2009 The Last of Cheap Gas - 1/23/09
When oil was $147 a barrel in July many were predicting $200 a barrel in the near future. Today at $42 a barrel, it is now predicted by some that we could see $25 a barrel in 2009. Just like $200 a barrel, I don’t think we will see $25 a barrel.
Prices as low as they are now it is welcomed by many consumers and hopefully will help the economy turn around before year’s end. The fact is oil will continue to supply the largest share of the world’s energy for the next several years. Alternatives to petroleum just cannot be put in place that quickly. The US Department of Energy predicts that petroleum will still make up 38 percent of the U.S.’s energy supply in 2015. That percentage is expected to decline slightly as biofuel and alternatives come on board.
Low oil prices may be good for the consumer, but it is bad for producers who stop investments in oil ventures like offshore drilling and the development of biofuel.
Oil prices have fell off a cliff because of the plunge in demand due to the onset of a huge global recession.
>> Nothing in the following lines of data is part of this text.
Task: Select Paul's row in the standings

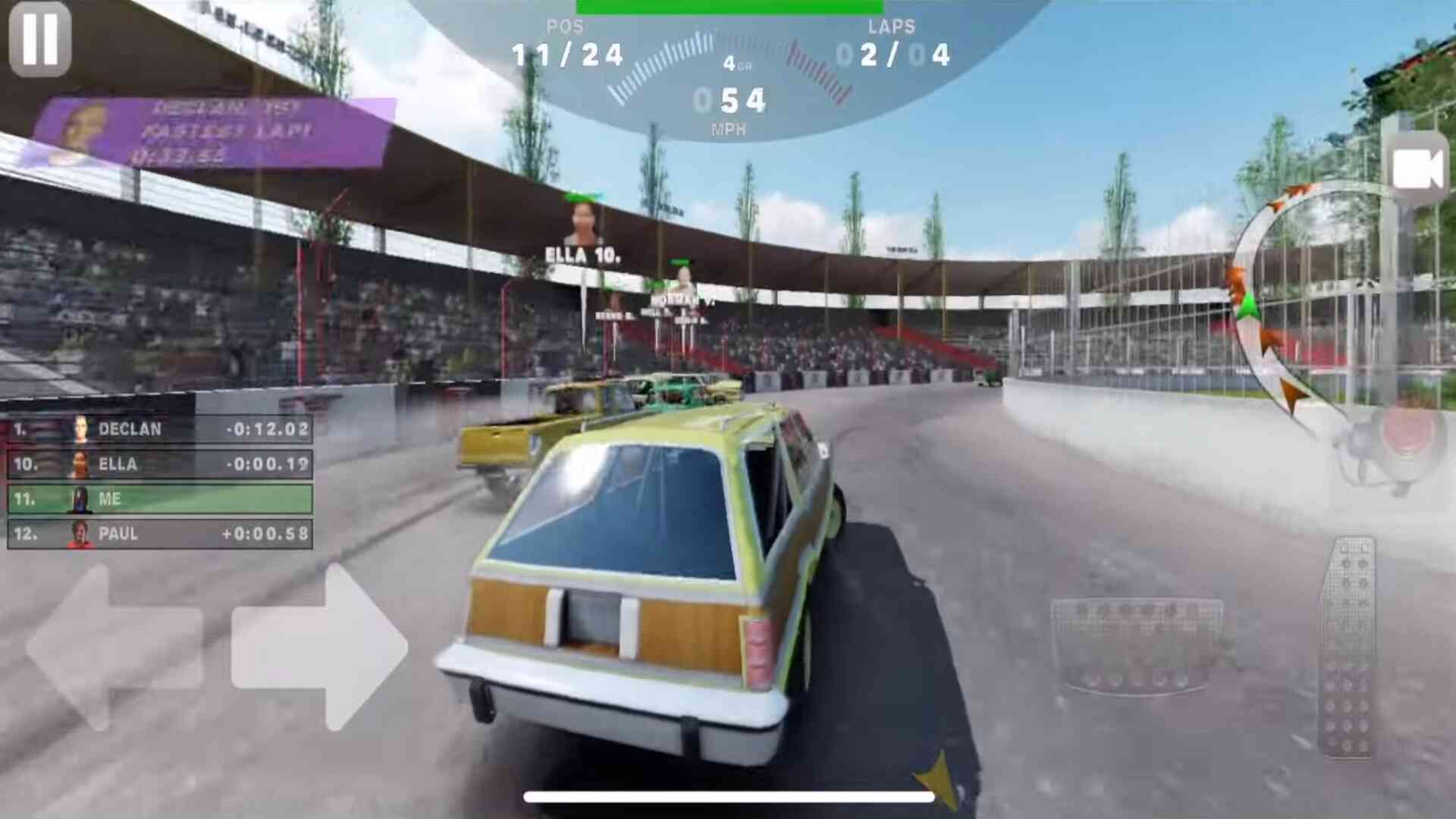Action: tap(159, 534)
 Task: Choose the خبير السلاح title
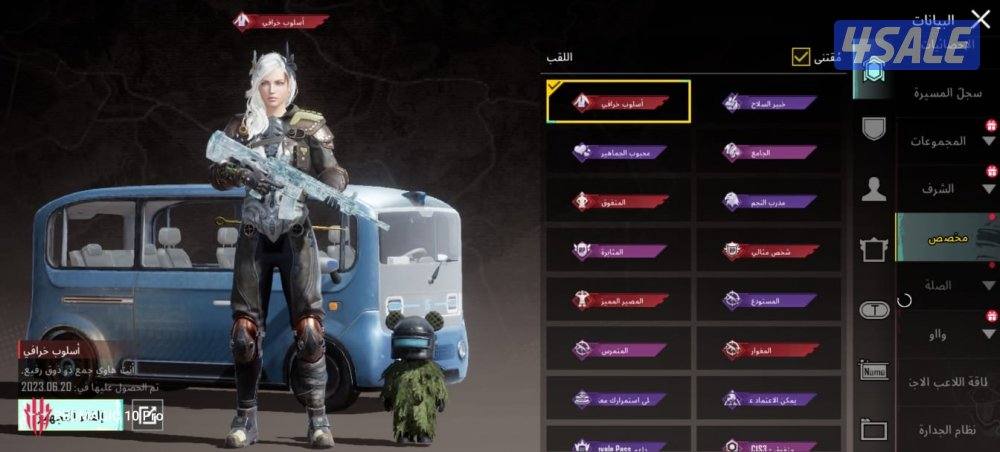tap(769, 102)
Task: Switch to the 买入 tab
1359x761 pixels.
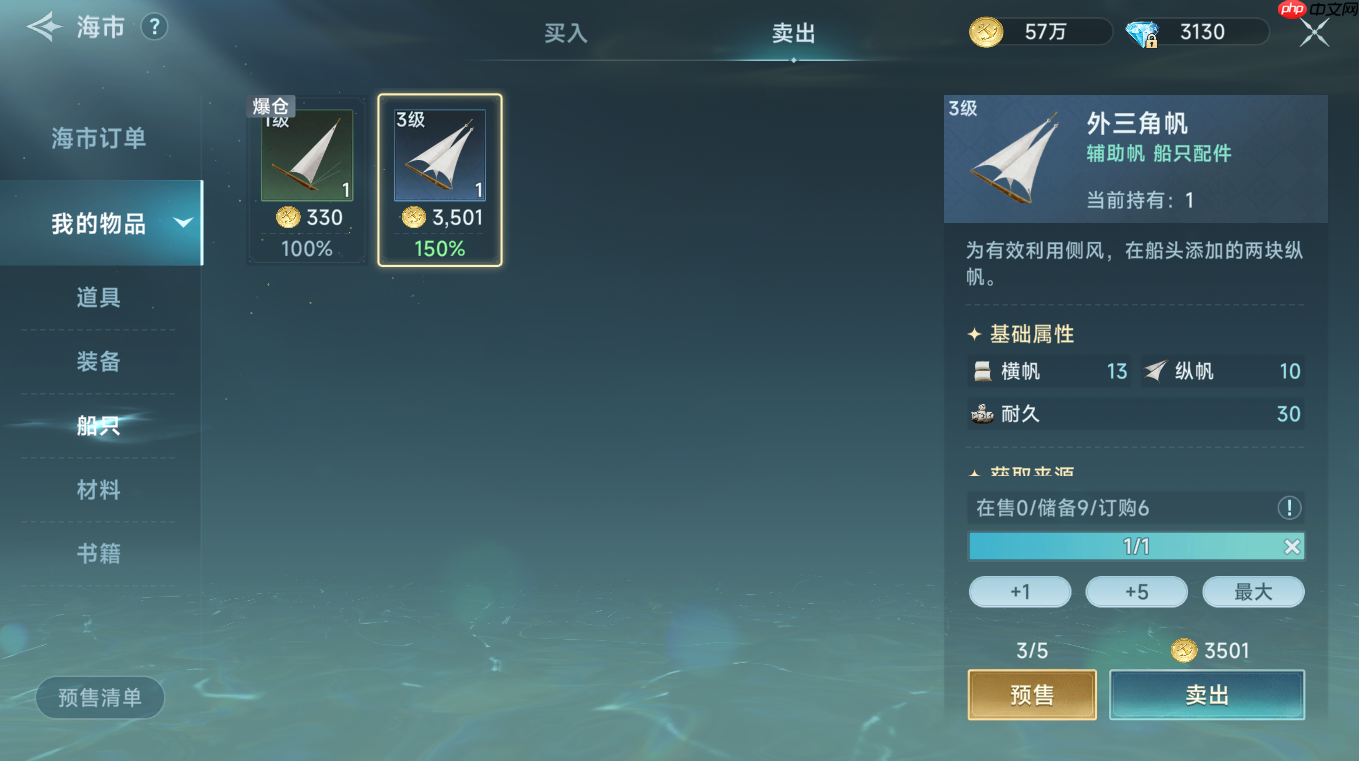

We most likely will not see $147 a barrel this year, but if demand picks up we could see $80 a barrel by the summer of this year. If things get worse and demand falls more it will be the first time in three decades world consumption would have declined two years in a row. The Department of Energy is predicting a fall in global demand in 2009 by an amazing 450,000 barrels per day.
The oil industry is strapped with excess output and insufficient demand. Even with the OPEC cut in output in December by 2.2 million per day, there has been no increase in the price. This supply and demand imbalance may last until the middle of 2009 or some believe until the beginning of 2010. China’s demand does have a big factor in when prices will rise. Between 2002 and 2007 China accounted for 35 percent of the total increase in world oil consumption. If Chinese demand continues to falter like their economy, oil and gas prices will continue to be depressed.
With oil producers not investing in new production, when demand for oil begins there is most likely going to be a sharp rise in price due to output not meeting demand.
Saudi Arabia has announced delays in four major energy projects due to the slowdown in oil demand. Most of the easy to get oil reserves have now been exhausted and tough to get oil projects are not profitable with oil below $50, so they have been delayed. Oil will need to be back at $80 before these projects get started again.
The run up in oil between 2003 and 2008 was the result of the increase in global demand and the perception of dwindling supply. The imminent arrival of “peak oil” fueled major consuming nations to secure foreign sources of oil as quick as they could. This has recently abated.
The low price of oil will put oil producing countries under extreme pressure. They rely on this income to finance health, education, food and energy subsidies and youth employment. With this income now almost gone it could spark widespread protest in many oil producing countries like Iran, where unemployment and cost of living is on the rise.
With many young men losing their jobs in these countries and the upsurge in the popularity of Islam this could set the stage for a major upsurge in anti-government unrest and violence in these countries and toward the U.S.
Prices will rise again this summer anywhere from $60 to $80 a barrel most likely. When the world recession is over and demand really kicks in inadequate supply will drive prices much higher again. The world is addicted to oil, but through strong leadership we can be on our way toward energy independence.